Pass-Through QBI Deduction Becomes Permanent
The 20% Qualified Business Income (QBI) deduction is now permanent for S corporations, partnerships, and sole proprietors. This change ensures that the top federal tax rate for eligible pass-through business owners remains at 29.6%, compared to 37% under prior law.
This provision preserves tax parity between C corporations and other business structures, giving contractors more confidence in their entity planning and long-term strategy.
Interest Deduction Limit Now Based on EBITDA
Previously, business interest deductions were limited to 30% of taxable income before interest and taxes (EBIT). The new law changes the calculation to 30% of EBITDA, allowing contractors to add back depreciation and amortization when determining their deduction limit.
This adjustment provides meaningful tax relief to capital-intensive businesses like construction firms that rely on financing for equipment or real estate. Contractors should work with their CPA to recalculate their expected deductions under the new EBITDA standard.
Higher SALT Deduction Cap Offers Temporary Relief
The state and local tax (SALT) deduction cap has increased from $10,000 to $40,000 for tax years 2025 through 2029, with annual inflation adjustments.

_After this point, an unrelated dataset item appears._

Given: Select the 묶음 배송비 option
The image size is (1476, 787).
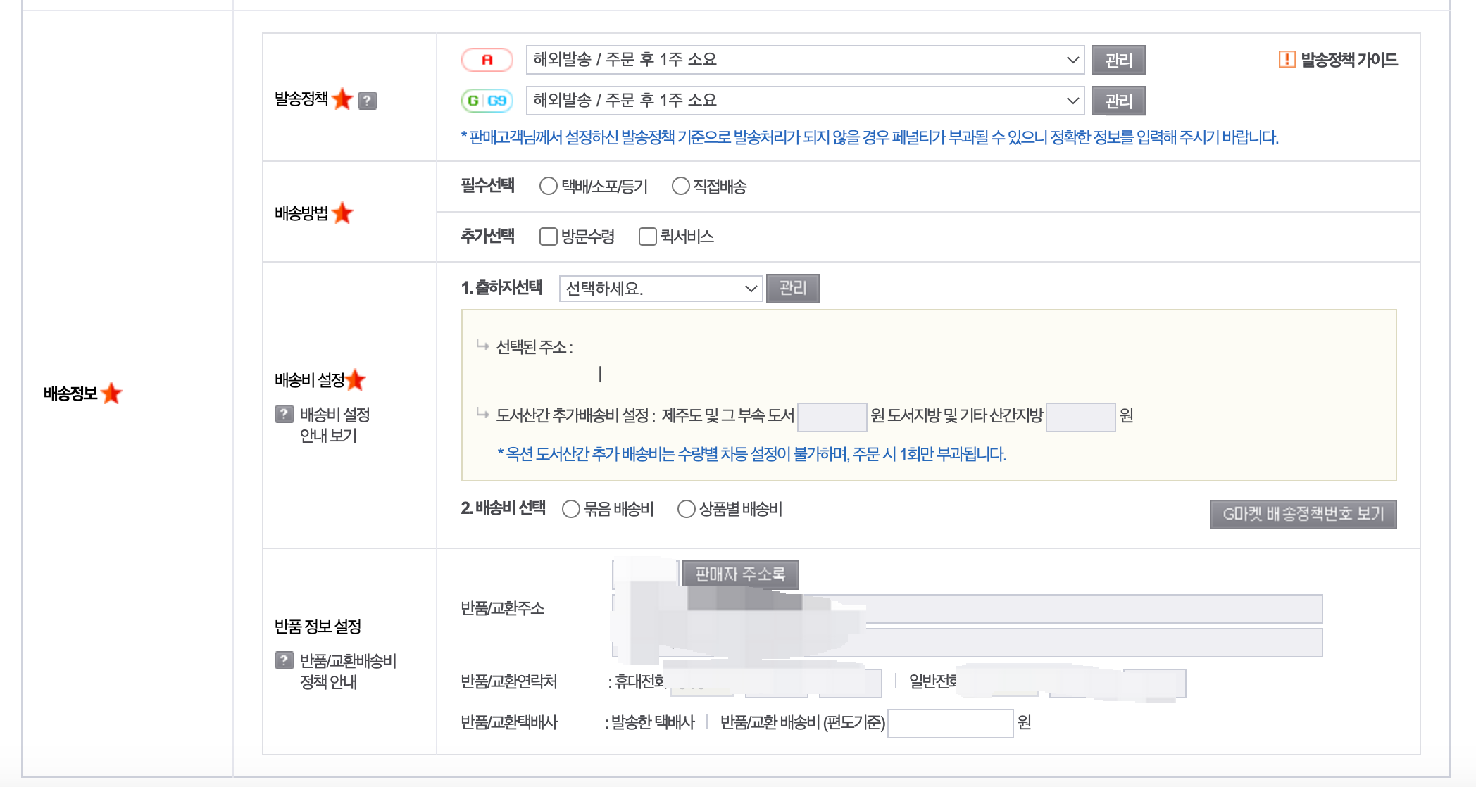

Taxpayers with MAGI over $500,000 will see a phase-down of the deduction, but it will never fall below $10,000.
This temporary change offers relief to contractors and business owners in high-tax states and may also enhance planning opportunities using Pass-Through Entity (PTE) tax elections.
Estate and Gift Tax Exemptions Are Increased
Starting in 2026, the lifetime estate and gift tax exemption will rise to $15 million for individuals and $30 million for married couples, adjusted annually for inflation.
For many privately held construction firms, this increase reduces the pressure to sell business assets to pay estate taxes. It provides owners with more flexibility in succession planning and business continuity.
Charitable Contribution Deductions Now Have a Floor
Beginning in 2025, individuals must contribute at least 0.5% of their adjusted gross income (AGI) before they can deduct charitable contributions. C corporations face a similar threshold of 1% of taxable income.
For example, an individual with $1 million in AGI would need to donate at least $5,000 for any portion to be deductible. A $4,000 donation would receive no tax benefit under the new rules.
HORNE’s Bottom Line
These tax changes affect labor costs, capital planning, project accounting, and compliance workflows. Contractors should begin working with their advisors, controllers, and payroll partners immediately to implement the law’s provisions.